The Capitol 400 was a streamlined passenger train operated by the Chicago and North Western Railway between Chicago, Illinois and Madison, Wisconsin via Milwaukee, Wisconsin. From Madison it returned to Chicago via Janesville, Wisconsin. It operated from 1942 to 1950. It was one of the railroad's 400 passenger trains, whose name stemmed from the original '400-mile, 400-minute' express operated by the railroad between Chicago and Minneapolis–St. Paul.

==History==
In January 1942, just after the entry of the United States into World War II, the Chicago and North Western received four new streamlined trainsets. One of these was used to re-equip the Minnesota 400 while another became the Peninsula 400. The two remaining sets were pooled to provide a variety of services between Chicago and various destinations in Wisconsin: Milwaukee (Commuter 400 and City of Milwaukee 400), Green Bay (Shoreland 400 and Valley 400) and finally Madison: the Capitol 400. Unusually, the Capitol 400 did not make a standard round-trip. Outbound it traveled via Milwaukee, while inbound it traveled via Janesville, Wisconsin.
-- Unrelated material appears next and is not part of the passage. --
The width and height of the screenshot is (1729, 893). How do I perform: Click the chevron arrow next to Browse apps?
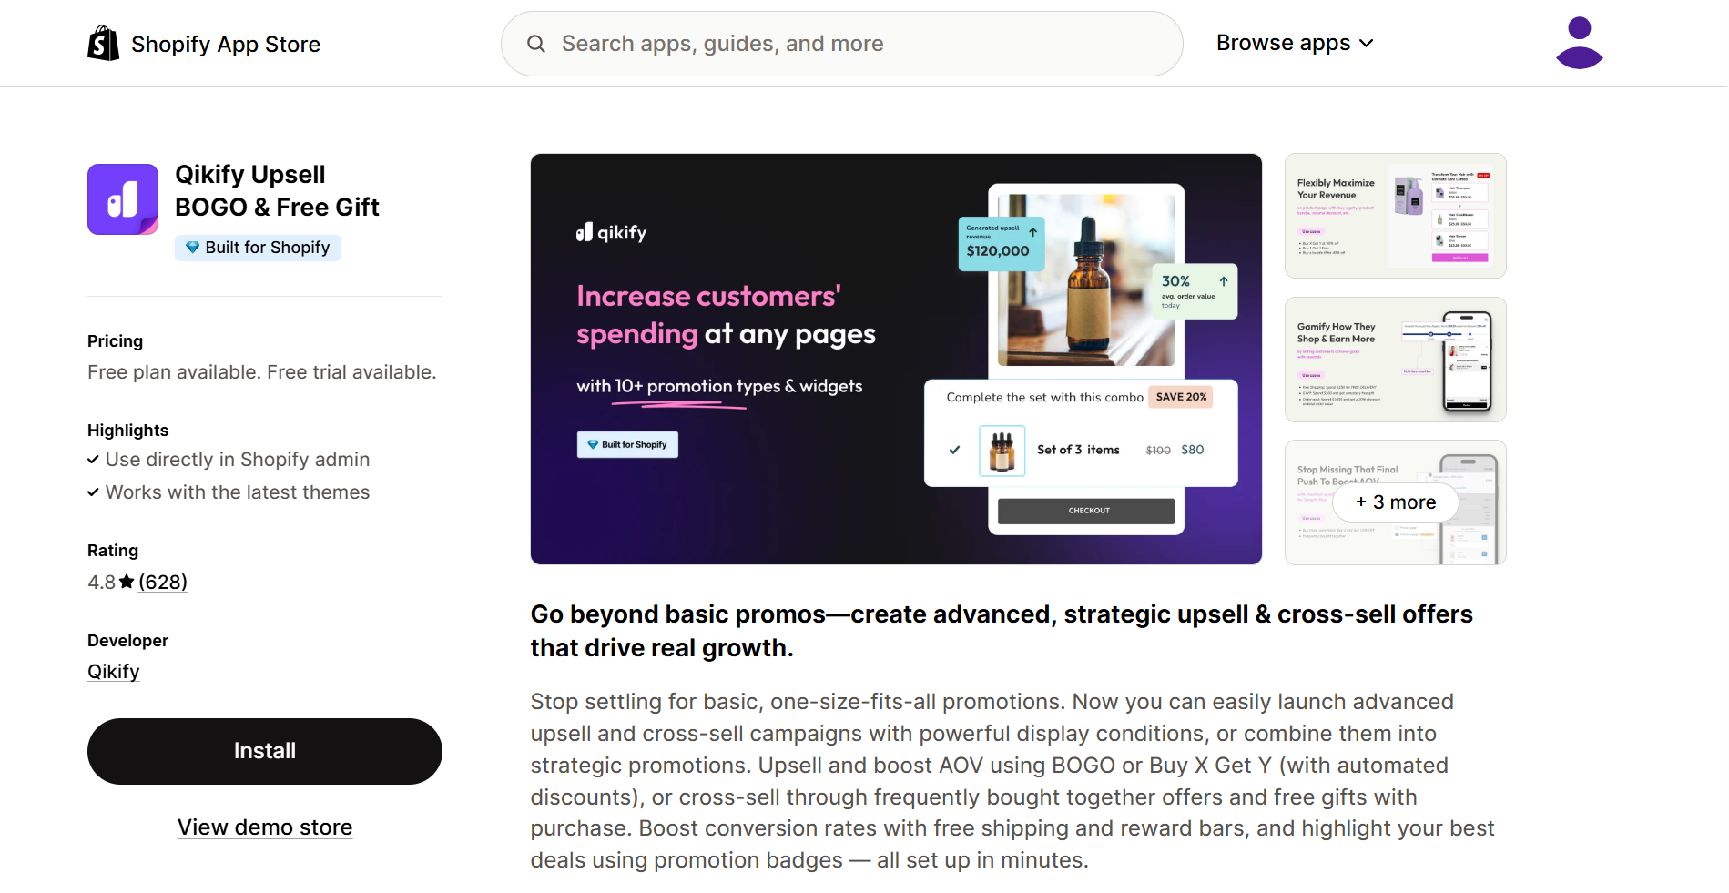pos(1367,43)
In March 1950, the Capitol 400 (No. 155-609) departed Chicago at 1:30 PM, arriving in Milwaukee at 3:05 PM and Madison at 4:40 PM. The southbound train, No. 500, departed Madison at 5:00 PM, arriving in Janesville at 5:38 PM and Chicago at 7:30 PM. The train's consist included a tavern car, dining car, parlor car, and coaches. It did not operate on Sundays. On April 30, the North Western discontinued the Capitol 400, replacing it with the Dakota 400, which originated in Huron, South Dakota and operated to Chicago via Madison in both directions.